_TRECHO DO DOCUMENTO_

Teixeira e Souza só retornou à terra natal, Cabo Frio, após terem morridos os quatro irmãos mais velhos. Contudo, após a morte dos pais, por volta dos seus 20 anos de idade, ele retornou ao Rio de Janeiro, onde começaria os estudos de humanidades, no Seminário São José, amparado e apoiado por outro grande irmão de cor, o negro, livreiro e jornalista Paula Brito, primeiro editor de livros do Brasil, com quem já estava trabalhando.
Entusiasmado com os frequentadores da casa de Paula Brito, onde Machado de Assis, começaria sua trajetória literária para alcançar o merecido título de maior escritor brasileiro, Teixeira e Souza publica Cornélia, seu primeiro trabalho literário recebido com reservas e críticas desfavoráveis. Contudo, sem se abater, logo depois, em 1841, lança sua primeira coletânea de poesias, desta vez merecendo os maiores elogios do erudito cônego Fernandes Pinheiro. Sua motivação foi tão grande que, logo escreveu O Filho do Pescador.

_EXTRATO DE DADOS_
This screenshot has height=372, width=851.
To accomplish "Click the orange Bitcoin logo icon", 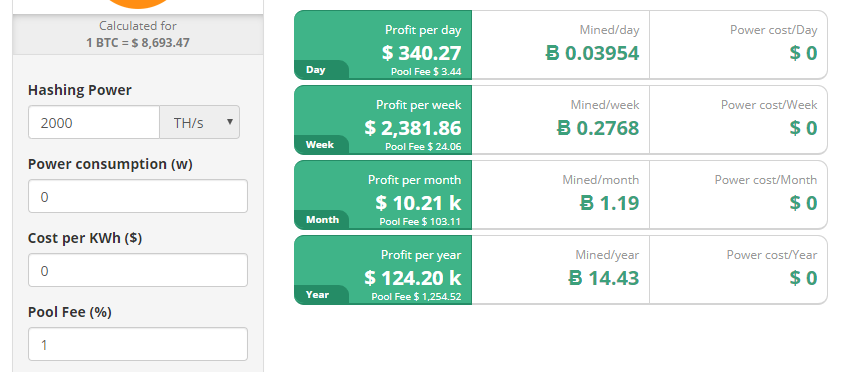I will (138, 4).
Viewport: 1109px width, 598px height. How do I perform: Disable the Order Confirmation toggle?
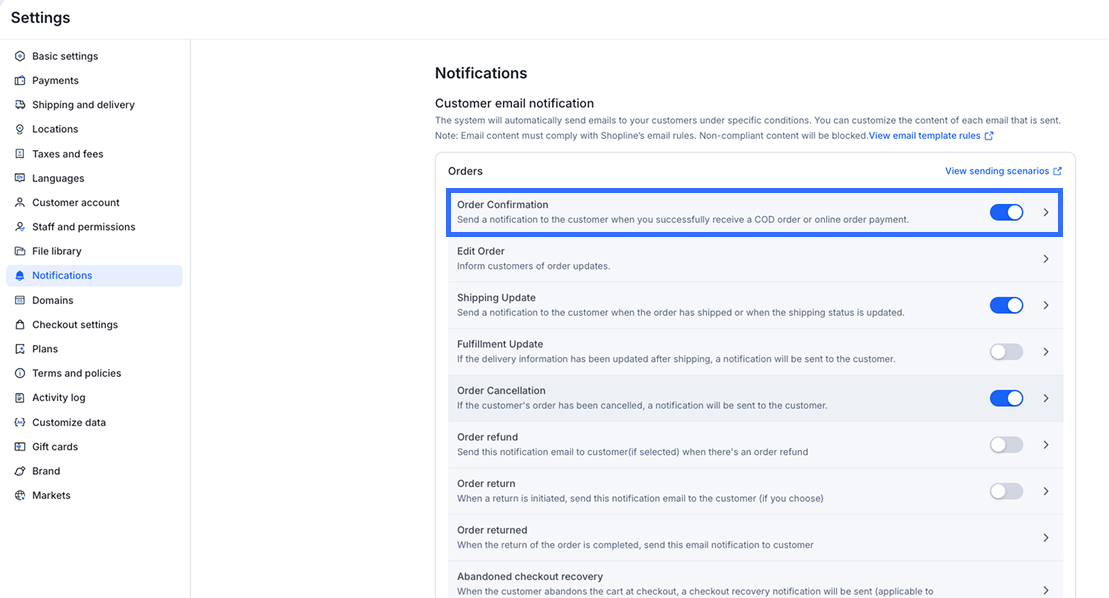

_INSTRUÇÕES_
1. De acordo com o trecho sobre Teixeira e Souza, em que ano ele lançou sua primeira coletânea de poesias?
2. Liste todas as pessoas citadas pelo nome no trecho sobre Teixeira e Souza.

_RESPOSTAS COMPLETAS_
1. Em 1841.

2. Teixeira e Souza, Paula Brito, Machado de Assis e Fernandes Pinheiro.